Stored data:

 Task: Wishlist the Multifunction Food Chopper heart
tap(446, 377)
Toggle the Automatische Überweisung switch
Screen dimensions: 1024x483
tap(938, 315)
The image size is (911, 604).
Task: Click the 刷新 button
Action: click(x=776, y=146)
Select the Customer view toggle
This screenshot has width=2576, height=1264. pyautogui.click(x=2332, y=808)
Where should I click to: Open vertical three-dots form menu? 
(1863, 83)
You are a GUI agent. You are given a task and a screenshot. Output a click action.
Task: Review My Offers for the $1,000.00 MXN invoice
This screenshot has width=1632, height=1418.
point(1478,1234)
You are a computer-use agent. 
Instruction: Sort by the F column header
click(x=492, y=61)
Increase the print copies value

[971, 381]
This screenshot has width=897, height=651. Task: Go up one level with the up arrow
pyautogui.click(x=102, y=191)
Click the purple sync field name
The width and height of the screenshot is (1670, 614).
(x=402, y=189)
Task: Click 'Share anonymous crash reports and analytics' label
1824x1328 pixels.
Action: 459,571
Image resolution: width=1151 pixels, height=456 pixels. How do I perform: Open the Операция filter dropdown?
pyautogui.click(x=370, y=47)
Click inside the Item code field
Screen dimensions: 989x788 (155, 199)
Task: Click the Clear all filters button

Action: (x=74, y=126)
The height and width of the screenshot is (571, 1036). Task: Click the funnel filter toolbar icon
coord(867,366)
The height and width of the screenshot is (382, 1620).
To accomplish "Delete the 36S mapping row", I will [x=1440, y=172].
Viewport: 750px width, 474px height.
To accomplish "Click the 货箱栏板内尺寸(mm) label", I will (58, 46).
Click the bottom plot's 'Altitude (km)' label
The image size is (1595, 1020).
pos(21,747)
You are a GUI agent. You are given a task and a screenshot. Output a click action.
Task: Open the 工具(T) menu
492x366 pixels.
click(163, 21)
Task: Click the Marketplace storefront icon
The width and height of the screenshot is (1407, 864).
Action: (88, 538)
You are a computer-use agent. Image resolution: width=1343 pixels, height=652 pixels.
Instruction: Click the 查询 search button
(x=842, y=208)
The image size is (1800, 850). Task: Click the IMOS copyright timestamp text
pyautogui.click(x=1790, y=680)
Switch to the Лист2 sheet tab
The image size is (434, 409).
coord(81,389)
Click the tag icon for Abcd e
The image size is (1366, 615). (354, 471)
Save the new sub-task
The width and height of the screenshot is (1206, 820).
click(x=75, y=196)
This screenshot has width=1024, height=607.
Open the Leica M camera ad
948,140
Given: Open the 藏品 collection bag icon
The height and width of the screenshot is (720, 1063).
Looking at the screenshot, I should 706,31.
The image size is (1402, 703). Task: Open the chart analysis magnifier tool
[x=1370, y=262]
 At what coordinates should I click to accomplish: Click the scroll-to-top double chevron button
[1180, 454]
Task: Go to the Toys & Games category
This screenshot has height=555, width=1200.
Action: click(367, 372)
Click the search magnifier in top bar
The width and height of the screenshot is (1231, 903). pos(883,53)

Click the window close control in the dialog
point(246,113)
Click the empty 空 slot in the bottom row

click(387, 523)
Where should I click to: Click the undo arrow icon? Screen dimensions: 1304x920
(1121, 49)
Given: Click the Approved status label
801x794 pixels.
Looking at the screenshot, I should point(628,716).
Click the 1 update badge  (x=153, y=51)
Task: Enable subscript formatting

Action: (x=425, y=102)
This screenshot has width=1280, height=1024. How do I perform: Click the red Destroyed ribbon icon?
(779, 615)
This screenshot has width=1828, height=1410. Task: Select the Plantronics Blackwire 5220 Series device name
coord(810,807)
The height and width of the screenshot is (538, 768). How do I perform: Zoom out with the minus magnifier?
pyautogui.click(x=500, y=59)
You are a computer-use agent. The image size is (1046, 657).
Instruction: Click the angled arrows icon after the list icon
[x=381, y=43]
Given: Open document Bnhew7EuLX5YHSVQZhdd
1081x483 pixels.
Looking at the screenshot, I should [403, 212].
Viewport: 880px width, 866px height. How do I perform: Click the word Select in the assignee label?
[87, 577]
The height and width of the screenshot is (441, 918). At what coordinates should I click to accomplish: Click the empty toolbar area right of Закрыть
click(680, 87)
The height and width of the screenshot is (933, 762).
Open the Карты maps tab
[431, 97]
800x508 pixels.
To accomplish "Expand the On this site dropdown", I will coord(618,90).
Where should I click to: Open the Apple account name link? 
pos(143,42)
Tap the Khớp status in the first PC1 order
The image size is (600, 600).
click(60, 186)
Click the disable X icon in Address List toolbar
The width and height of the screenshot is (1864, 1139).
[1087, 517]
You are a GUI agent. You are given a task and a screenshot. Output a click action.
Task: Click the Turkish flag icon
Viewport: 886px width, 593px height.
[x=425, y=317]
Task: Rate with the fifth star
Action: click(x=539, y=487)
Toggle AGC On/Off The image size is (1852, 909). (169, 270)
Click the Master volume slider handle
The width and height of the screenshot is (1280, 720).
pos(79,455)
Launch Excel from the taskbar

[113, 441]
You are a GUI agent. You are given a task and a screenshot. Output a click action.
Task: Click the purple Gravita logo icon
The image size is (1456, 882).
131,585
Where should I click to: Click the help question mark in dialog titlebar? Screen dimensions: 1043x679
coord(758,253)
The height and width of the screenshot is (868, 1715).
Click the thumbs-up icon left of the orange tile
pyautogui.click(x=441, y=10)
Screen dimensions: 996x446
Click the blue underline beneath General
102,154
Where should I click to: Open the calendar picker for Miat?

> TASK OBJECTIVE
If a line in the data above holds the string "purple", report that line.

> SOLUTION TO THIS TASK
Click the purple sync field name
Task: Click the purple Gravita logo icon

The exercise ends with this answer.